Authorities had warned beforehand of potential reprisal attacks by Jemaah Islamiyah, the terrorist network blamed for the 2002 attacks and several other deadly bombings in Indonesia. Australia, home to many of the foreigners killed on Bali, claimed to have received reports of possible terrorist attacks in Indonesia. Its embassy and the US mission in Jakarta last week received anonymous threats, prompting tightened security.
But terrorist experts and Indonesian security forces generally concur that Jemaah Islamiyah, a regional Al Qaeda affiliate, poses a diminished risk today compared with the time of the Bali attacks, as many of its leaders are in jail, dead, or on the run elsewhere in Southeast Asia. (Click here for the Monitor's series on the rise of Islamic militancy in Indonesia: How Al Qaeda lit the Bali fuse.)
Attention turned Sunday to the village in East Java where two of the executed men, brothers Amrozi Nurhasyim and Ali Gufron, were buried.
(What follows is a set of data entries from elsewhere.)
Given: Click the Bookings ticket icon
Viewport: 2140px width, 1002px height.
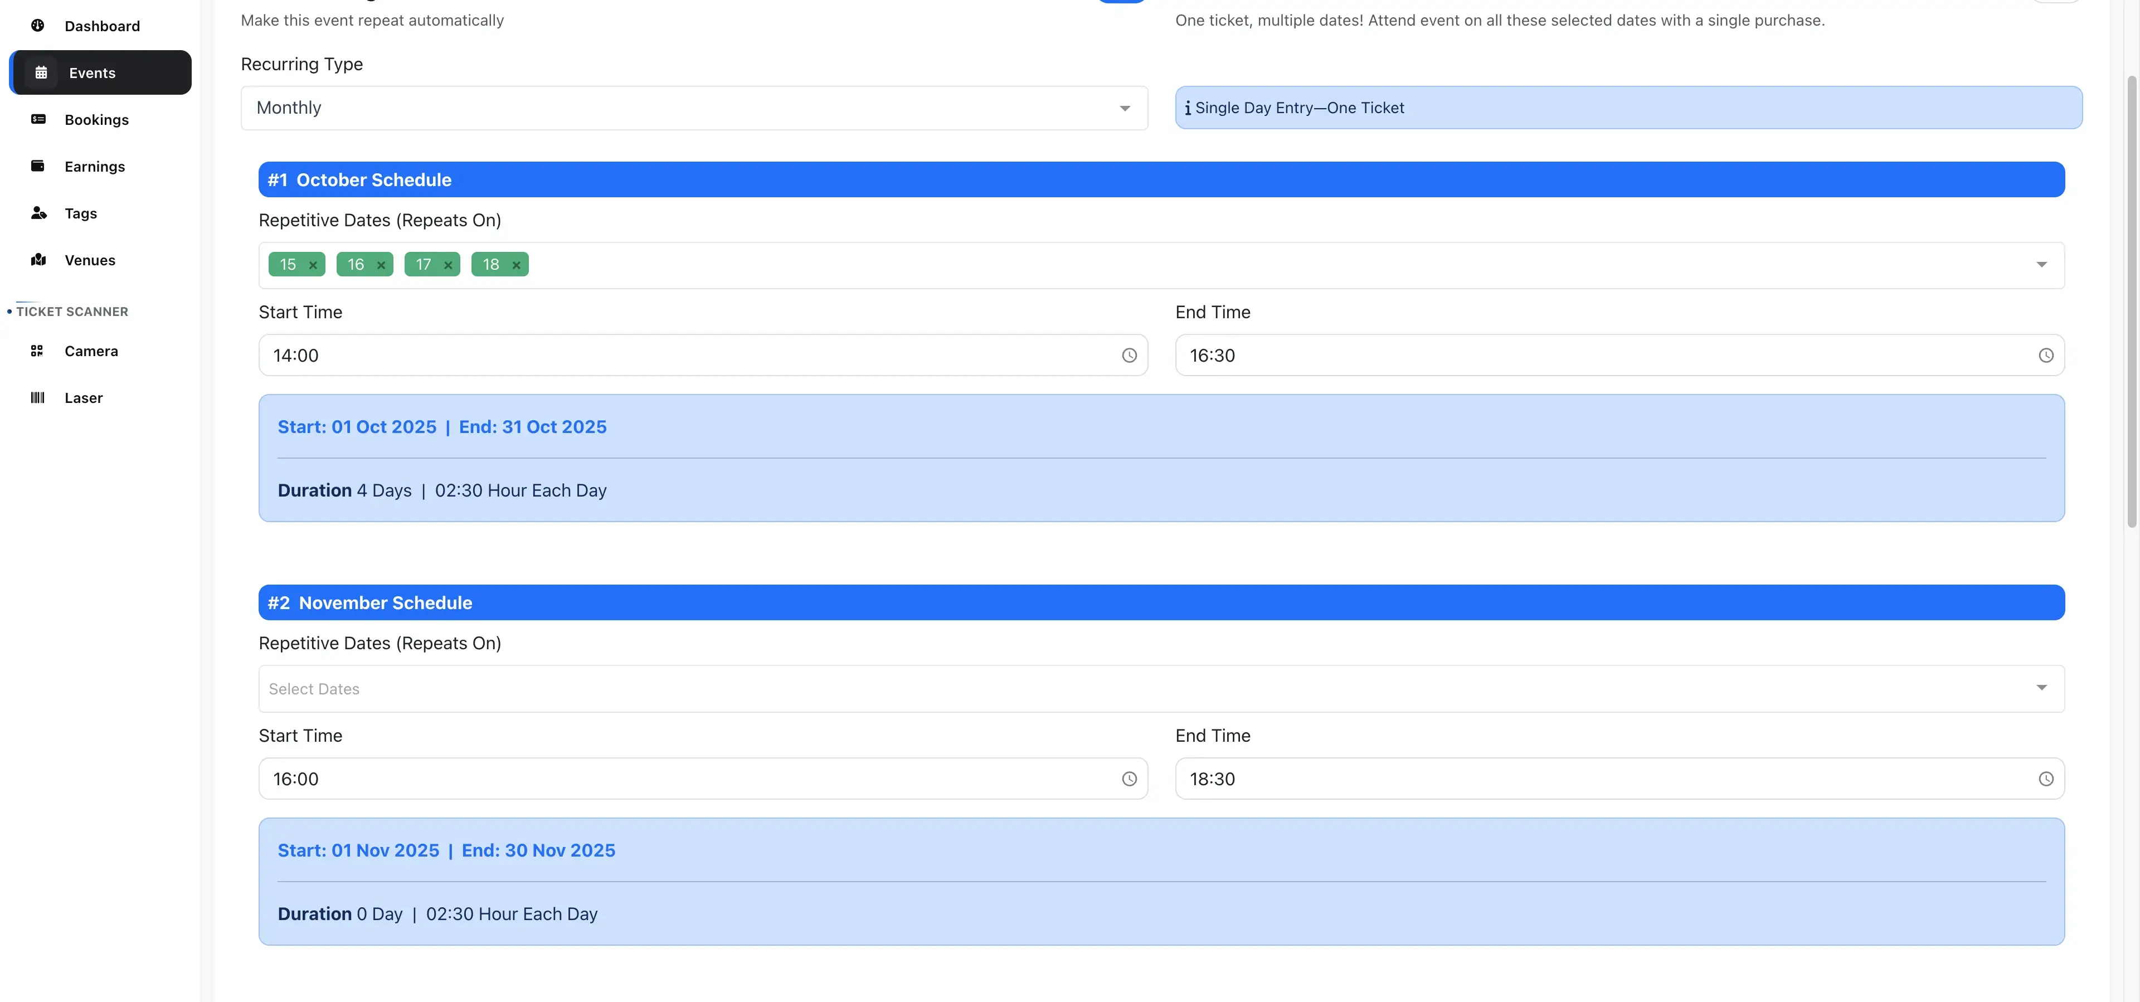Looking at the screenshot, I should pyautogui.click(x=38, y=120).
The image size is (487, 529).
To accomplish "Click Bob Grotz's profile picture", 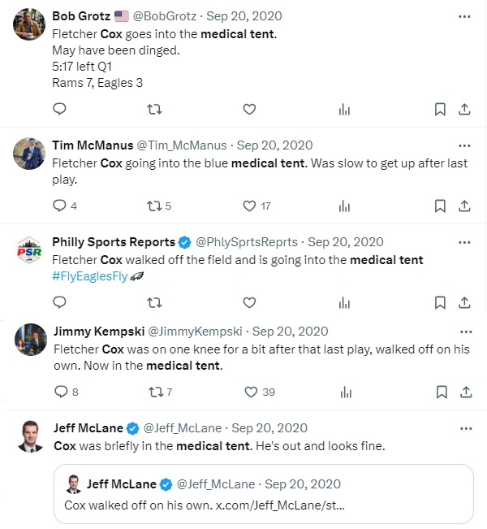I will click(29, 24).
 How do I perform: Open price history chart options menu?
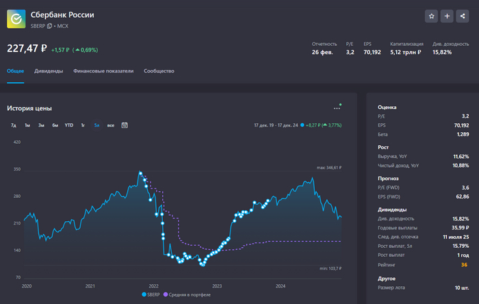coord(337,108)
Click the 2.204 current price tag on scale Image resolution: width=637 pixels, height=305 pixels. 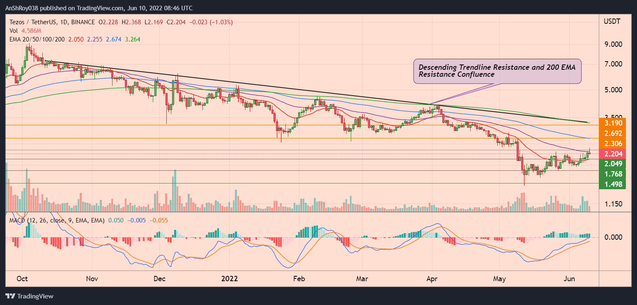click(612, 154)
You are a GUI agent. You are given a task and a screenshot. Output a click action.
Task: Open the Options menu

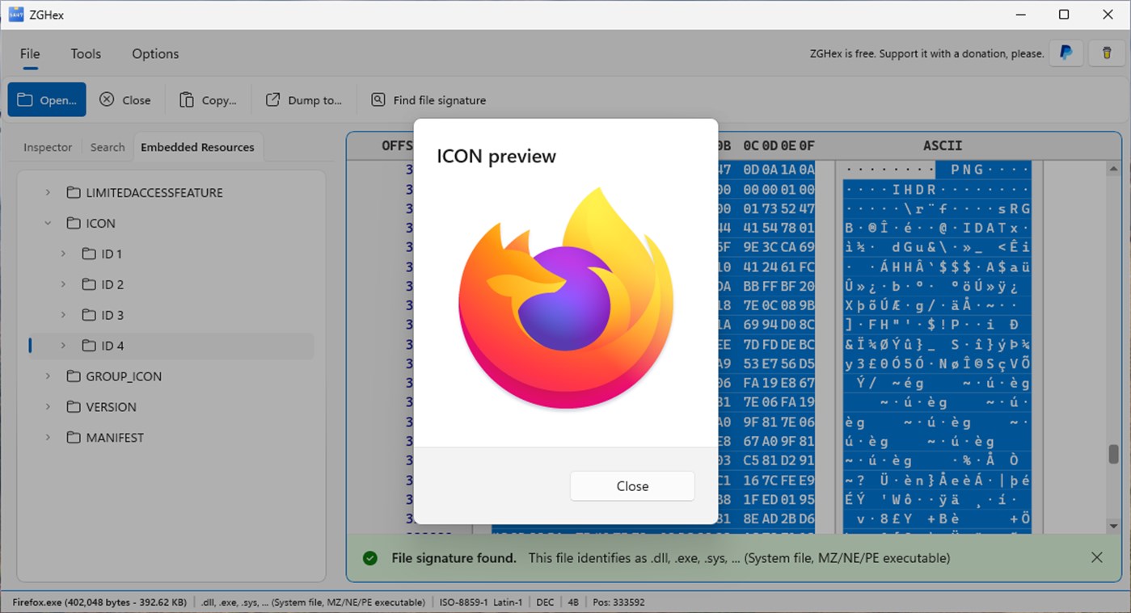(155, 54)

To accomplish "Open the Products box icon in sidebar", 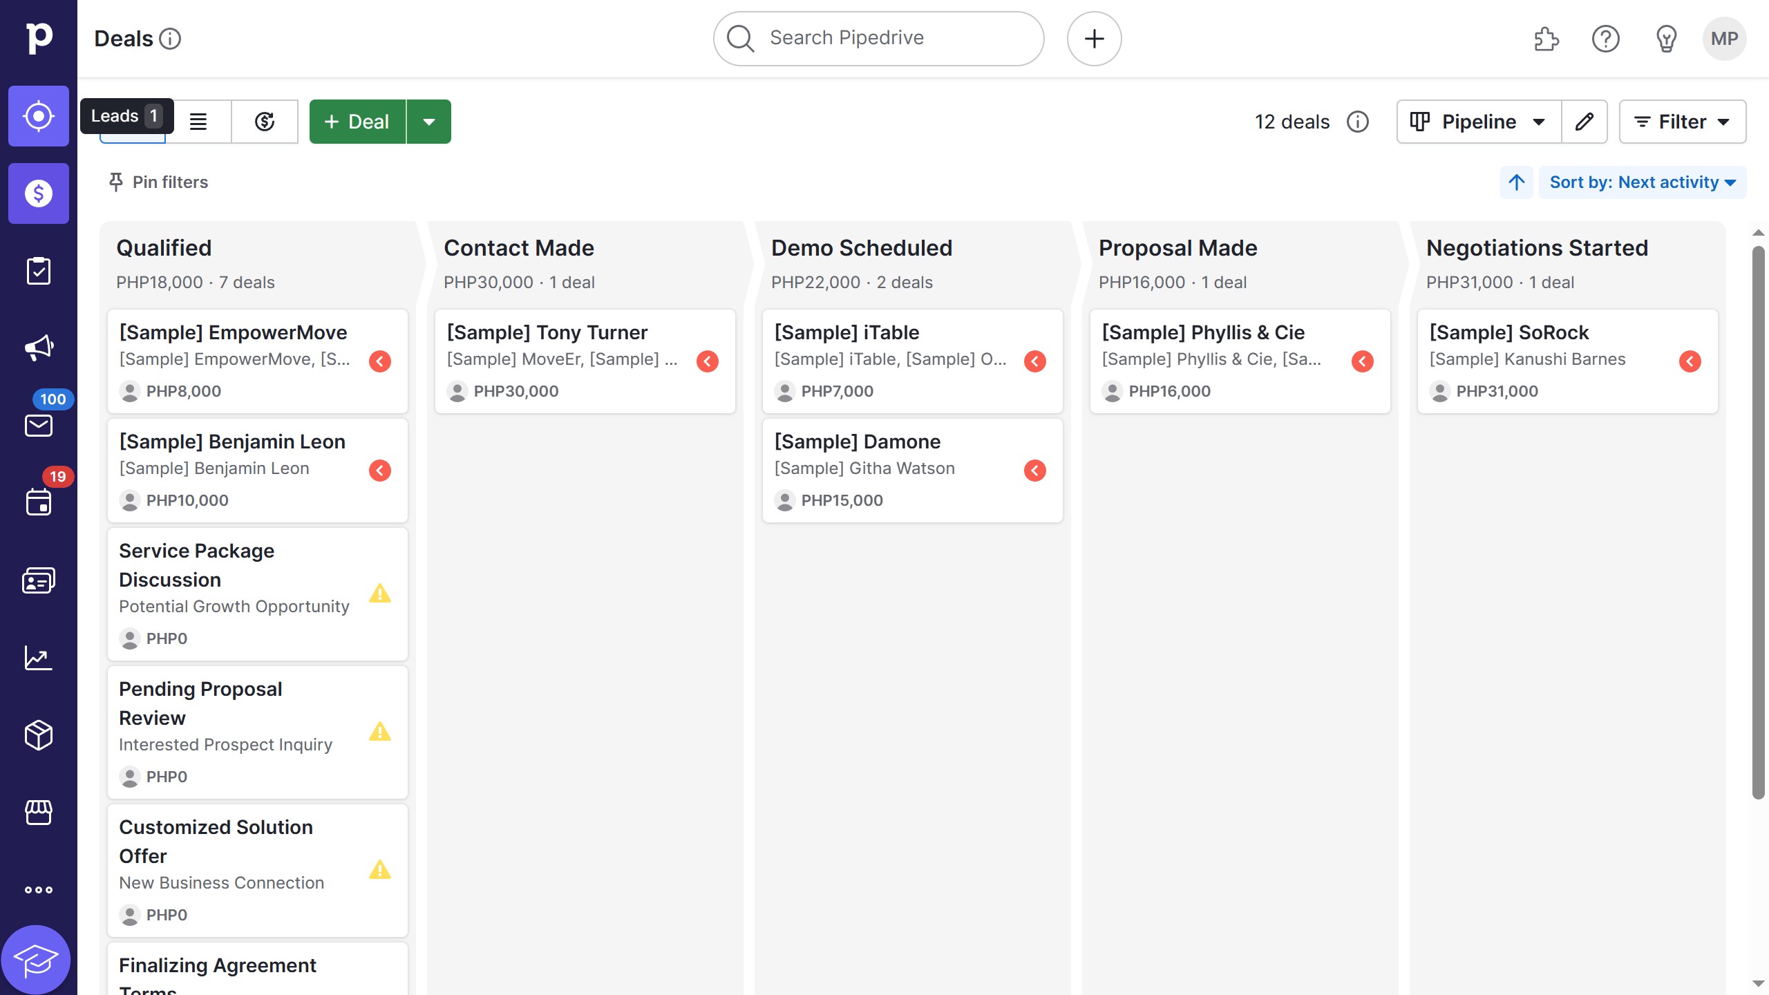I will pyautogui.click(x=38, y=735).
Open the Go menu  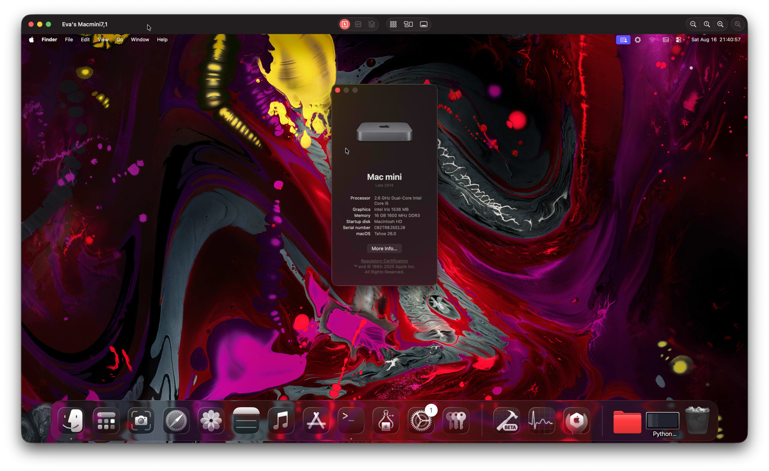pos(120,40)
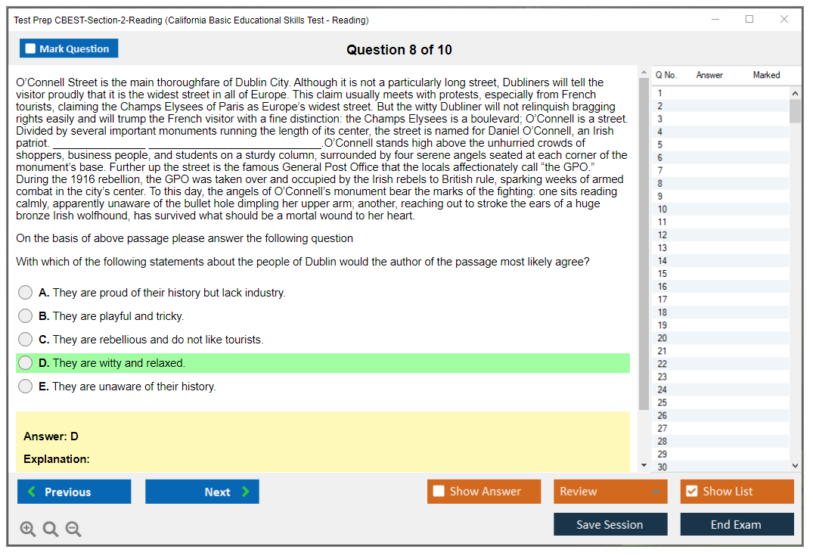This screenshot has width=813, height=556.
Task: Jump to question 15 in list
Action: pyautogui.click(x=663, y=274)
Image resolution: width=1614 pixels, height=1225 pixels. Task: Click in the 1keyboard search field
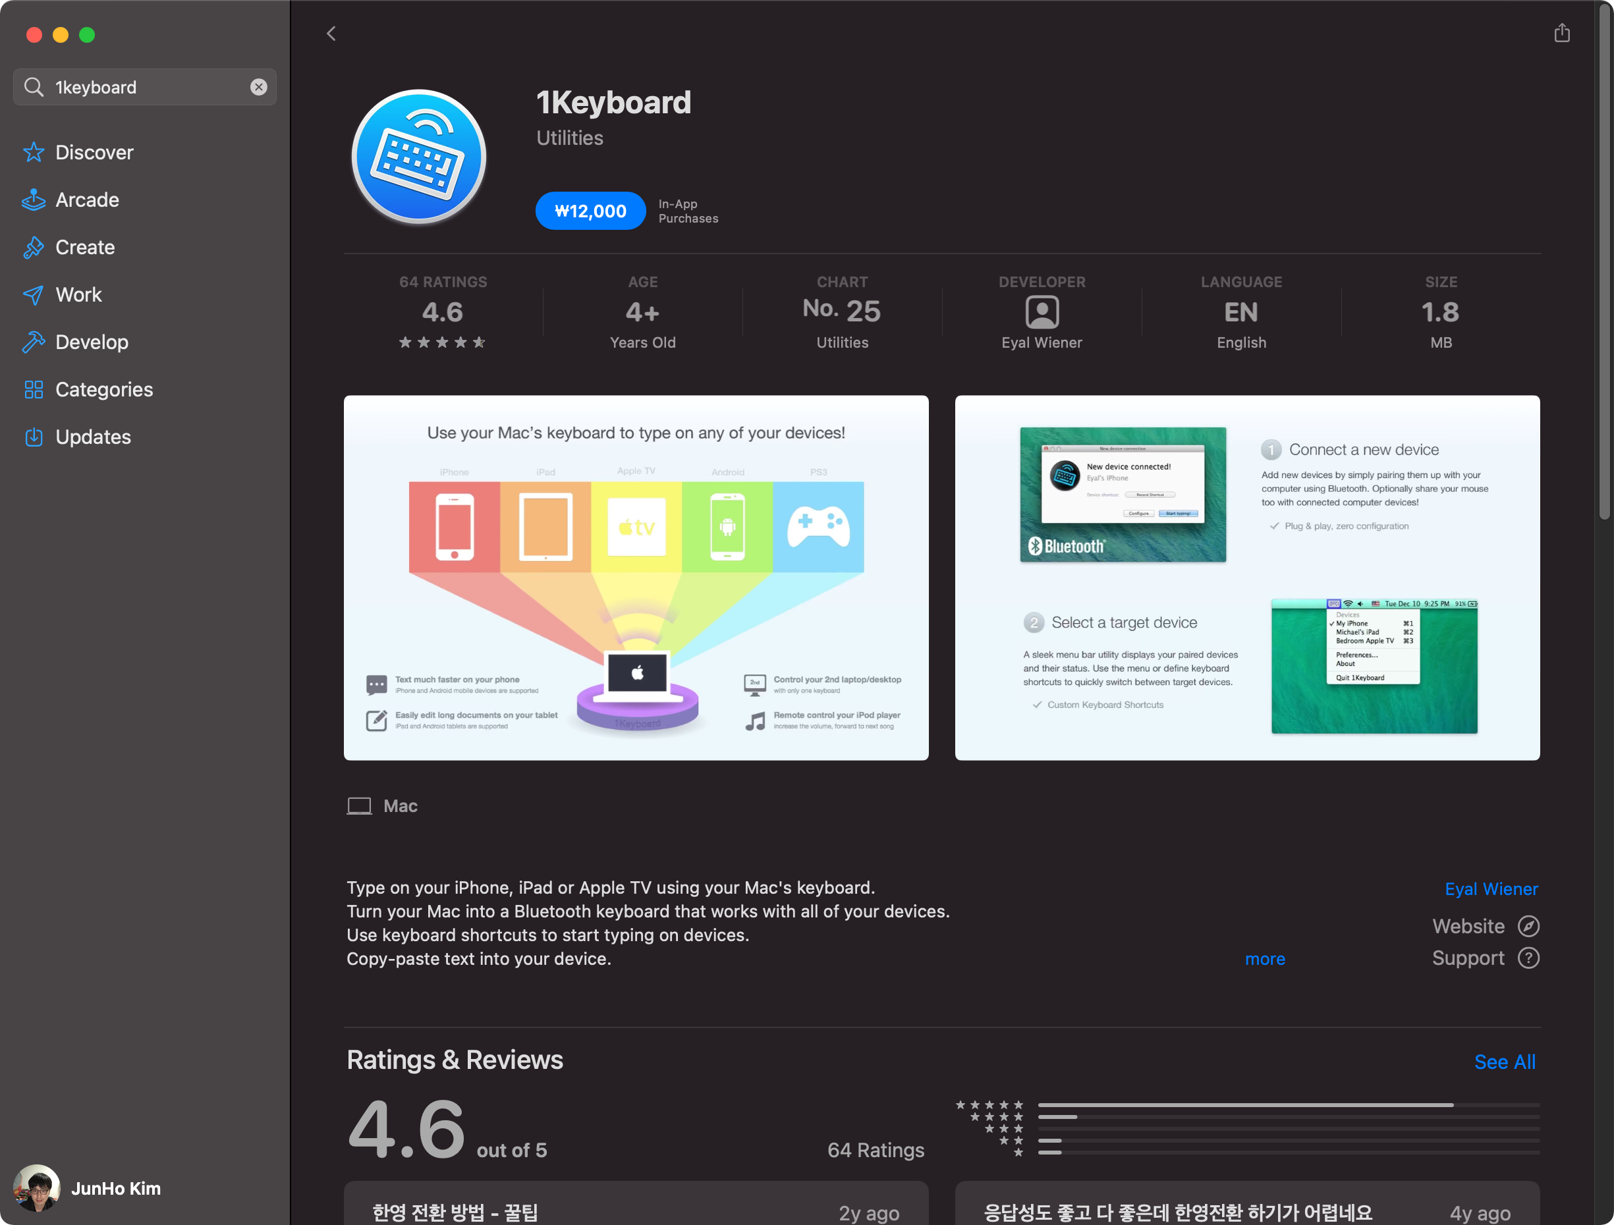[146, 87]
Supporters of radical Islamic groups flocked there, as they did at the separate burial site of Imam Samudra, the third bomber. In rowdy scenes, people cried "God is Great" and called the men heroes, Reuters reported.
Although Indonesia has convicted scores of terrorist suspects since 2002 as part of its crackdown on radical Islamists, only the three Bali bombers received the death penalty. Three Christians were separately sentenced to death over sectarian beheadings on Sulawesi Island.
None of the men executed Sunday had shown remorse for their role. In press interviews, they boasted of killing "infidels" to avenge US foreign policy and said they only regretted that Muslims had died. But they also submitted several appeals for leniency that, along with political sensitivities, delayed the carrying out of the 2003 sentence.
The execution was carried out just after midnight Sunday on a prison island where the men have been held. A helipad was recently built on the island to allow the bodies to be transported by helicopter to their home villages for immediate burial, a Muslim custom.